The Bounty Hunter

The Bounty Hunter

The Bounty Hunter is a sequence of ten shots, of which seven were entirely worked within Nuke. The project was developed as the final exercise of Aitor Echeveste's 'Professional Compositing Techniques' course, with the intention of reproducing a real cinematic workflow, facing authentic production problems and developing the ability to take a shot from scratch to a solid and professional finish.

My Role

In this project, I handled all the compositing, color treatment, environment lookdev, character and CG element integration, 3D projections, matte painting creation, and some atmospheric effects within Nuke. Although different programs were used in production, my entire process was executed within this software.

The main challenge

The project's goal was to learn to composite at the level of a real production, solving technical challenges, making conscious creative decisions, and strengthening my visual analysis capabilities. This work was also a personal challenge: I wanted to prove to myself that, with dedication and consistency, I was capable of tackling complex shots without depending solely on inspiration or 'talent' as my only tool. It has been a long journey full of learning, and at the same time one of the experiences that has made me grow the most as an artist.

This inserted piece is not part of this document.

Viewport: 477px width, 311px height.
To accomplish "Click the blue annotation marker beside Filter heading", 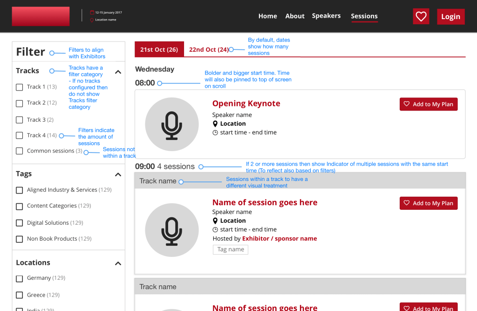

Without references there is no direction

One of the most important lessons came when facing color without adequate references. At first, I tried to work guided only by the professor's final result, but the tones didn't reach the balance I was looking for. After researching color theory, consulting technical documentation, and studying real references, especially snowy shots from The Revenant, I understood that references are not optional help, but the foundation of any visual decision with intention. From that point on, corrections began to make sense and results improved clearly.

Color moodboard and references
Environment Construction

DMP + 3D Projection

One of the most important tasks of the project was the creation of the DMP. I prepared the matte painting from scratch in Photoshop using Photobash material and then projected it onto different geometries within Nuke to adapt it to each shot, ensuring physical depth and spatial coherence. The original CG environment did not include snow, so I performed a complete lookdev adjusting masks, cryptomattes, keyers, and tonal values to build a cold, dense atmosphere related to the narrative.

FX node panel
Technical Breakdown

FX within Nuke

For atmospheric snow, I worked within Nuke using the P_snow_rain node, which allowed me to simulate different snowfall behaviors by varying turbulences, speeds, and wind direction according to each shot, maintaining visual continuity in the sequence.

Shot Breakdown

01

In the first shot, Shot 01, I projected the matte painting onto a card and built a second closer zone that required its own DMP. I then projected it onto 3D geometry generated in Nuke to add real volume. I integrated the character into the scene, retimed the arm movement, replaced his hat with one more narratively appropriate, and generated a forest using 3D trees and additional stock material. Finally, I added snow, fog, and atmospheric elements that reinforced the feeling of a cold and inhospitable environment.

02

Shot 02 was one of the longest and most complex shots, as it combined an especially detailed matte painting, explosions, bullets, the character with retime, the robot head track, the plane, the laser shot, and atmospheric effects. It was, probably, the shot that came closest to a real production shot, with multiple versions, adjustments, and simultaneous decisions.

03

Shot 03 is possibly the most spectacular. Being a fully CG shot, the greatest challenge was rebuilding the explosions and fire from composition, as the original effects did not reach the desired level. I generated the fire from multiple 2D layers, did the environment lookdev, adjusted the camera and plane movement through retime to achieve a more cinematic finish, and integrated it with the final matte painting of the sequence.

04

In Shot 04 came one of the strongest technical challenges: replacing the actor's head with that of the digital character. I used Keen Tools to track the real head and then transfer it to the 3D model. This shot also generated two derivative shots that served as support within the final edit. Afterwards, I built the ocular laser effect from various layers of detail, grain, waves, refractions, and particles, seeking to convey a futuristic feeling but with physical presence in the environment.

05

The last shot, Shot 05, was also fully CG. It started from a forest matte painting provided in production that I complemented by adding three-dimensional trees to avoid a flat feeling. I adjusted the foreground so the projection would integrate naturally, did the lookdev of the fire, smoke, and plane, and reinforced the atmosphere by adding more 2D fire to enhance the climate of destruction and tension with which the sequence had to close.

Conclusion

The Bounty Hunter has been a long, demanding project full of real learning. It was my first experience working on a sequence as if it were part of a cinematic production, developing color criteria, building atmospheres from scratch, solving technical problems that only appear in complex shots, and above all, proving that growth comes with analysis, method, and constant work.